We use rolled oats and wholemeal spelt flour instead of refined white flour.
We don’t add refined sugar to sweeten the waffles.
The addition of eggs increases the protein content and helps with the blood sugar balance.
It’s the topping that will really change the course of the nutrition of your waffles. We use berries for their natural sweetness and high antioxidants and coconut yoghurt for the healthy dietary fats. You could also opt for waffle toppings such as banana, mango or Greek yoghurt. You could sprinkle nuts and seeds on top.
For a touch of sweetness, I offer maple syrup or honey. Don’t make the rookie error of allowing the children to drizzle it on otherwise all the waffle holes will be filled quickly with the sweet, caramel coloured liquid!

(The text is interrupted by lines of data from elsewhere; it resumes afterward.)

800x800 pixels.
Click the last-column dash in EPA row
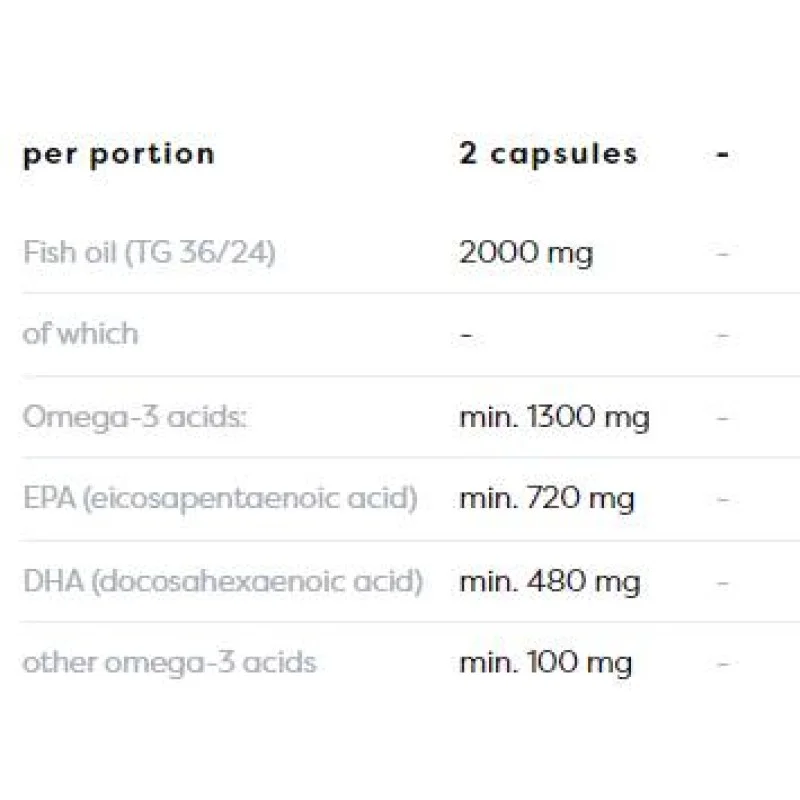tap(723, 499)

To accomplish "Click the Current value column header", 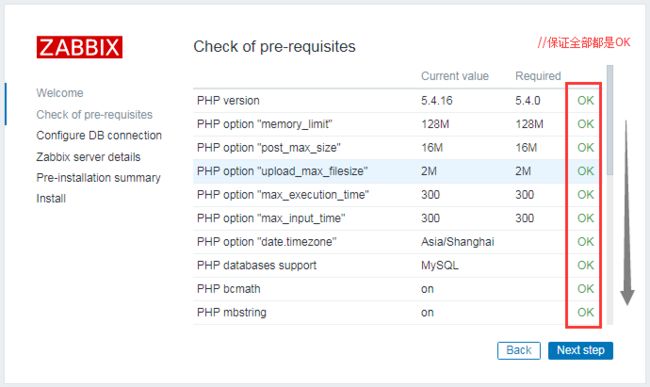I will point(455,76).
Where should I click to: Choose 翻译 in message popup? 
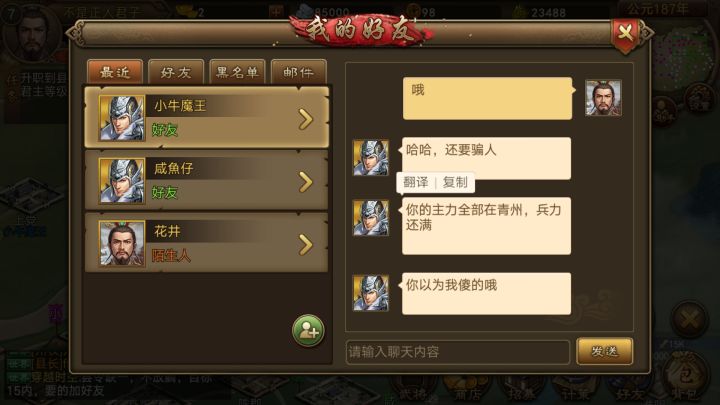click(x=416, y=182)
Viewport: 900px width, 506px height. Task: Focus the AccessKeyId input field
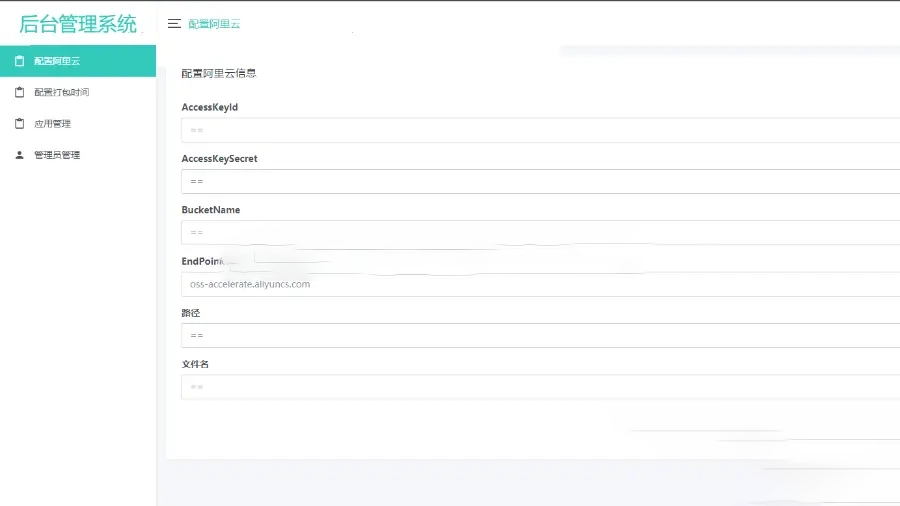tap(540, 130)
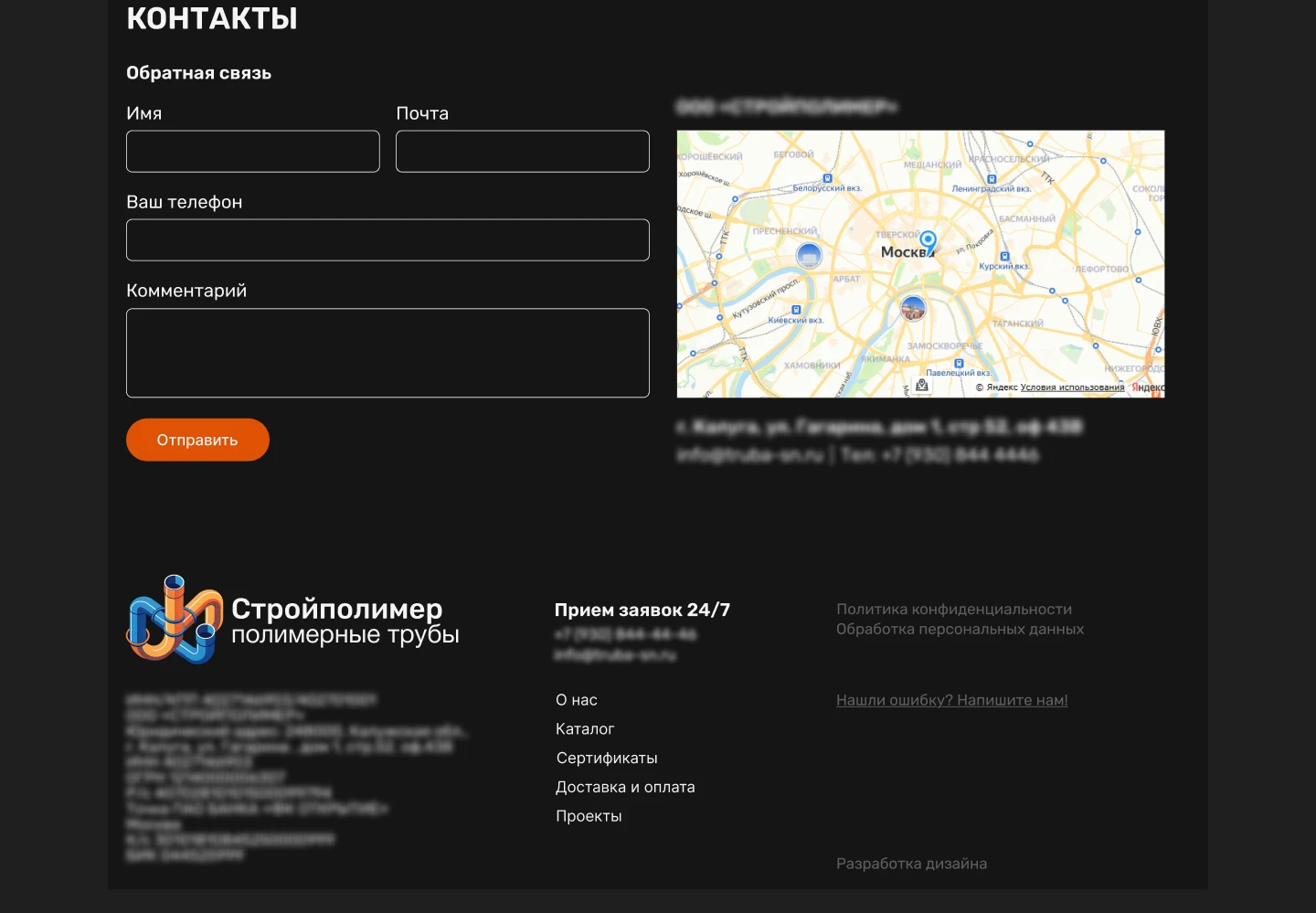Click Нашли ошибку? Напишите нам! link
Viewport: 1316px width, 913px height.
[951, 700]
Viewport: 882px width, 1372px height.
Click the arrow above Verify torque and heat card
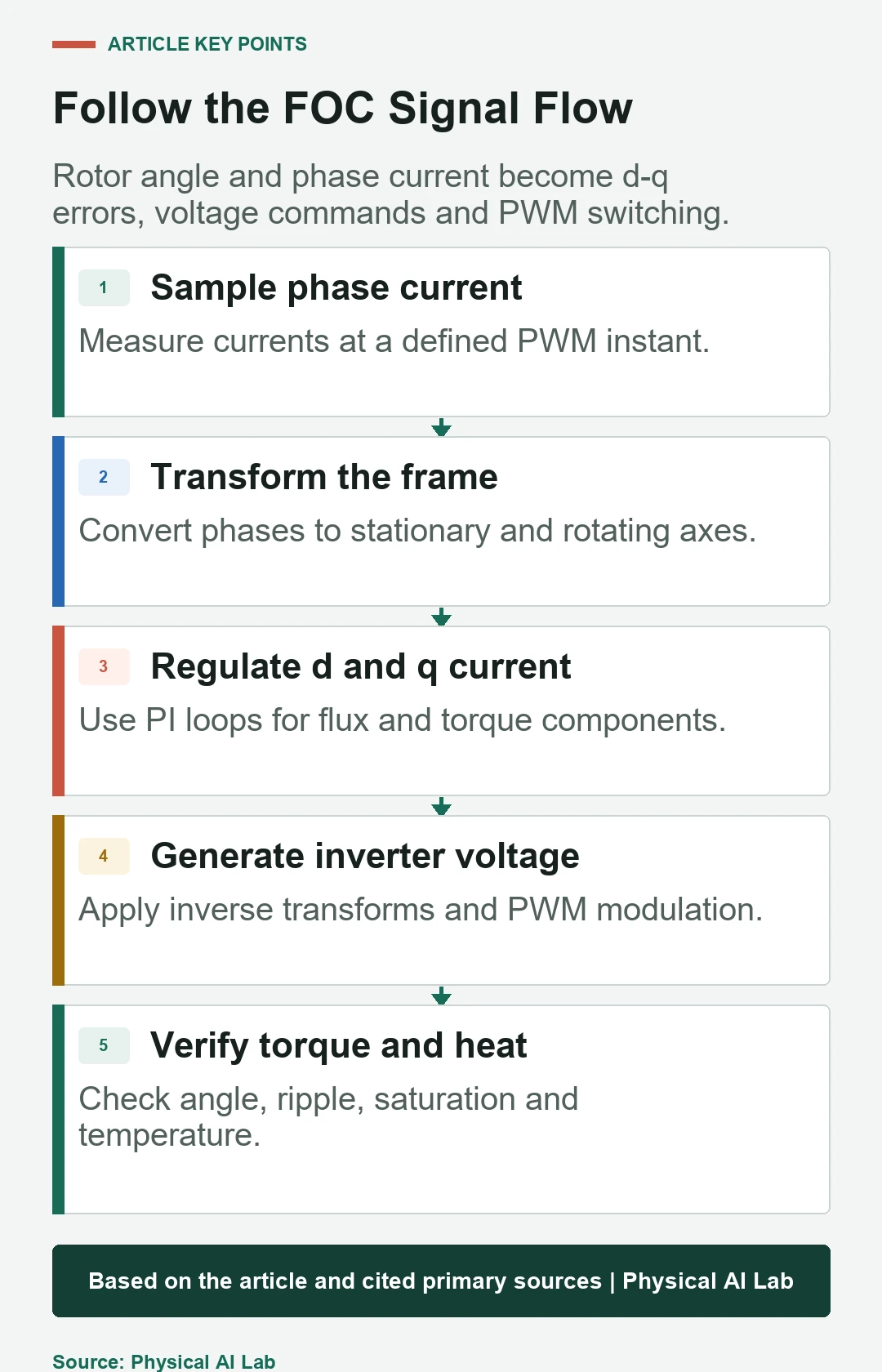[x=441, y=996]
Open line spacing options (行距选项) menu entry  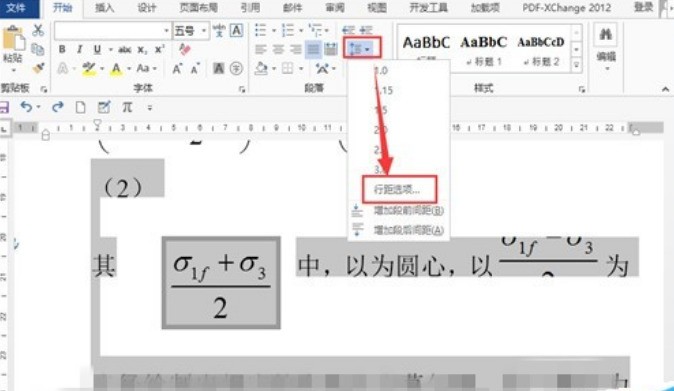click(x=397, y=189)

To make these healthier waffles, heat the waffler maker.
Melt the butter in the microwave and allow it to cool. If your eggs are in the fridge, take them out to allow them to reach room temperature.
In a bowl, combine the oat flour and spelt flour. Add the baking powder, sea salt and ground cinnamon. stir to combine.
Make a small well and add the wet ingredients - the eggs, cooled butter, milk of choice and vanilla extract. Whisk together until there are no lumps but avoid over mixing.
Pour approximately 1/3 cup of batter into the waffle maker. Cool for approximately 5 minutes or until golden. These are best made crispy on the outside and fluffy on the side.
Serve with your desired toppings.
If you try making these Healthier Waffles, please let us know!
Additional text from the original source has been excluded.